淡白な味わいと評されるフグだが、ほんのりとした上品な甘さがその醍醐味だ。コラーゲンが豊富でお肌にもいい。とらふぐ、さばふぐ、からとふぐなど、フグの種類は2700種類といわれているが、中でも身が厚いとらふぐはてっちりには一番適している。
まずは鍋に水と昆布を入れ、火にかける。昆布は少しで十分だ。沸いたら、フグのアラと白菜の芯から鍋に入れていこう。続いて、20種類以上の中から選んだという絹豆腐、吉野のくずきりを入れる。「昆布にはフグのアクを吸い取る役目もあるんですよ」と西島さんが教えてくれた。
そして、てっちりと言えばポン酢がつきもの。優しい味わいのフグの旨さを引き立てる名脇役であり、ポン酢がその店の味を支えると言っても過言ではない。「づぼらやのポン酢は、後継者のみが知る一子相伝の製法です。コクがありすぎず、塩味がしっかりとしているのが特徴です」と西島さん。

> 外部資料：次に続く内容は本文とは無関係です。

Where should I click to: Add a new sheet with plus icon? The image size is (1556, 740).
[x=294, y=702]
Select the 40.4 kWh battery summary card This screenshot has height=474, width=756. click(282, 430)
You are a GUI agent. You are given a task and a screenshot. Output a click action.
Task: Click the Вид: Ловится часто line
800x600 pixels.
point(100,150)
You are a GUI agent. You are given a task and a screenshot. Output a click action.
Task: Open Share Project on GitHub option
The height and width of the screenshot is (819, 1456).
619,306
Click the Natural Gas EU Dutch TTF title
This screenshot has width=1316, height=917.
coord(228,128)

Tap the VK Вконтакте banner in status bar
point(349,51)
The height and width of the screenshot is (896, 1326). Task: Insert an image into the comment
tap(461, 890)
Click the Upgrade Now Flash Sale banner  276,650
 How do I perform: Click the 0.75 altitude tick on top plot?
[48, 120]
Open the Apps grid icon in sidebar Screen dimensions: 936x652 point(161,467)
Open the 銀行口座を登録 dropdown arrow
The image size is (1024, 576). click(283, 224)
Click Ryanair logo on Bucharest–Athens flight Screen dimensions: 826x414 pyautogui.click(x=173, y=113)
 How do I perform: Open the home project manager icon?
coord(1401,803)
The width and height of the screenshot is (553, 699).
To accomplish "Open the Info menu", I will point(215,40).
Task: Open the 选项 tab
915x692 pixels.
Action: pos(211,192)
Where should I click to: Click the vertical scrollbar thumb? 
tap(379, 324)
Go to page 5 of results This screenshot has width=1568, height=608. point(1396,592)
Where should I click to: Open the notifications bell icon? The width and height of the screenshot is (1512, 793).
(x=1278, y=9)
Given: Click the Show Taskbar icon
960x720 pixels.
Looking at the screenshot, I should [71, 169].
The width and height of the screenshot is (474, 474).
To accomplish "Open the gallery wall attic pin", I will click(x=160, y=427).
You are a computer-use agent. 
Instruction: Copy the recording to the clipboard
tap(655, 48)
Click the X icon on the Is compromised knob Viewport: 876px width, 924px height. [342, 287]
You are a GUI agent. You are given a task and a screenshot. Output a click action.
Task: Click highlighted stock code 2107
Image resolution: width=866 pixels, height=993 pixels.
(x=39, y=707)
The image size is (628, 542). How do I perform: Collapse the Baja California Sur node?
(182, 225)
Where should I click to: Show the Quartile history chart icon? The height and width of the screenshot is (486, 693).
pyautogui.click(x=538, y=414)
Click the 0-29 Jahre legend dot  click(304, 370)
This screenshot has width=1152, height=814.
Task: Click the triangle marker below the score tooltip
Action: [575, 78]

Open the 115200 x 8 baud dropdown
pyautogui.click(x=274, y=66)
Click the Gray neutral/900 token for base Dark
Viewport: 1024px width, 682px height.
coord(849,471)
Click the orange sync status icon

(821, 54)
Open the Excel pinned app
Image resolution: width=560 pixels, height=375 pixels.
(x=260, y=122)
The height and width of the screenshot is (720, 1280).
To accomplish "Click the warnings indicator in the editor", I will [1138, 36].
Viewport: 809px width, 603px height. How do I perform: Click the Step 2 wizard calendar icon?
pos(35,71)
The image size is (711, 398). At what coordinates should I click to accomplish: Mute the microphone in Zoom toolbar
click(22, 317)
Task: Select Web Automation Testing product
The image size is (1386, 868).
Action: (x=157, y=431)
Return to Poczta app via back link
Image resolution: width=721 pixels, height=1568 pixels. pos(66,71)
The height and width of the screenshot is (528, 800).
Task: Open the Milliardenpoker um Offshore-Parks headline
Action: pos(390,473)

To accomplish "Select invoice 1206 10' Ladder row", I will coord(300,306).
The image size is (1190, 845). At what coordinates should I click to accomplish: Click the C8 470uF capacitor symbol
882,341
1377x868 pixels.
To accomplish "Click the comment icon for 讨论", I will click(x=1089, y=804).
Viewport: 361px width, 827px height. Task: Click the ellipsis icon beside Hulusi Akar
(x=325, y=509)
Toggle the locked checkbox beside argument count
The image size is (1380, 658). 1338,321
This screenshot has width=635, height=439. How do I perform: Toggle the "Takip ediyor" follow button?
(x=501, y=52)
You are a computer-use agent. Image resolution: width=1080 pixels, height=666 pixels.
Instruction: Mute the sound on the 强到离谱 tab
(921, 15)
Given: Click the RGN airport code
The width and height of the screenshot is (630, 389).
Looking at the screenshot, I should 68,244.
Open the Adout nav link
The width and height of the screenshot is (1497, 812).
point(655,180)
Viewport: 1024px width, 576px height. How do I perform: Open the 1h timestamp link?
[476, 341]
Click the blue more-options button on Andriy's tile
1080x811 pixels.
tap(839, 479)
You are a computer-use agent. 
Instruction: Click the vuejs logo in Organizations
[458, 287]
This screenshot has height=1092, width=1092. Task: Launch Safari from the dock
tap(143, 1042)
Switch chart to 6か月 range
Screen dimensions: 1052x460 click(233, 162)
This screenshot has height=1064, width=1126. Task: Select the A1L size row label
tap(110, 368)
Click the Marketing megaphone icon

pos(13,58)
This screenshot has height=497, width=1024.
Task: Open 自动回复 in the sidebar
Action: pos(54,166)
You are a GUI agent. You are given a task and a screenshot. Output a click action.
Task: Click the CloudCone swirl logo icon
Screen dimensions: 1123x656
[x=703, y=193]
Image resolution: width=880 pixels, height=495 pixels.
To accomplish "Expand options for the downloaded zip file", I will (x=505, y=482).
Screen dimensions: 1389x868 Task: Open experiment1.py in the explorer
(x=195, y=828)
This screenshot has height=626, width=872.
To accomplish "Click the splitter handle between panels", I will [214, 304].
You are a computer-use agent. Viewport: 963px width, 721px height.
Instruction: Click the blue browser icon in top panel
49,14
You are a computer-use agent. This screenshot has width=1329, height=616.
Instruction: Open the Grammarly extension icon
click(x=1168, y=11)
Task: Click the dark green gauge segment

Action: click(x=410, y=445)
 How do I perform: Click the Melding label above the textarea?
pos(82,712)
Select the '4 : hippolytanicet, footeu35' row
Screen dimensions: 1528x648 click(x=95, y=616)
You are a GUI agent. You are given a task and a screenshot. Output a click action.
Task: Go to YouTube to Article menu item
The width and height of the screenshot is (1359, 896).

手搾りしたスダチの果汁は甕に入れて熟成させる。寝かせることで、キリリとした酸味が、まろやかな酸味に変化し、コクが生まれる。今年、昨年、一昨年のものをブレンドし、酸味と香りを調整している。コクを感じるが、ダシは一切使っていないのだとか。
づぼらやには珍しい具材が入っているのも特長だ。それがナス。昔からナスにはフグ毒消しの作用があるとされてきたためだ。「ナスは鍋には合わないんです。味はイマイチかもしれません。そこで、一度、ナスを入れるのをやめたことがあるんですよ。すると常連のお客さんから『わしを殺すのか』とクレームが来たんです。やっぱり、てっちりにはナスは必要なんですね」と西島さんが面白いエピソードを教えてくれた。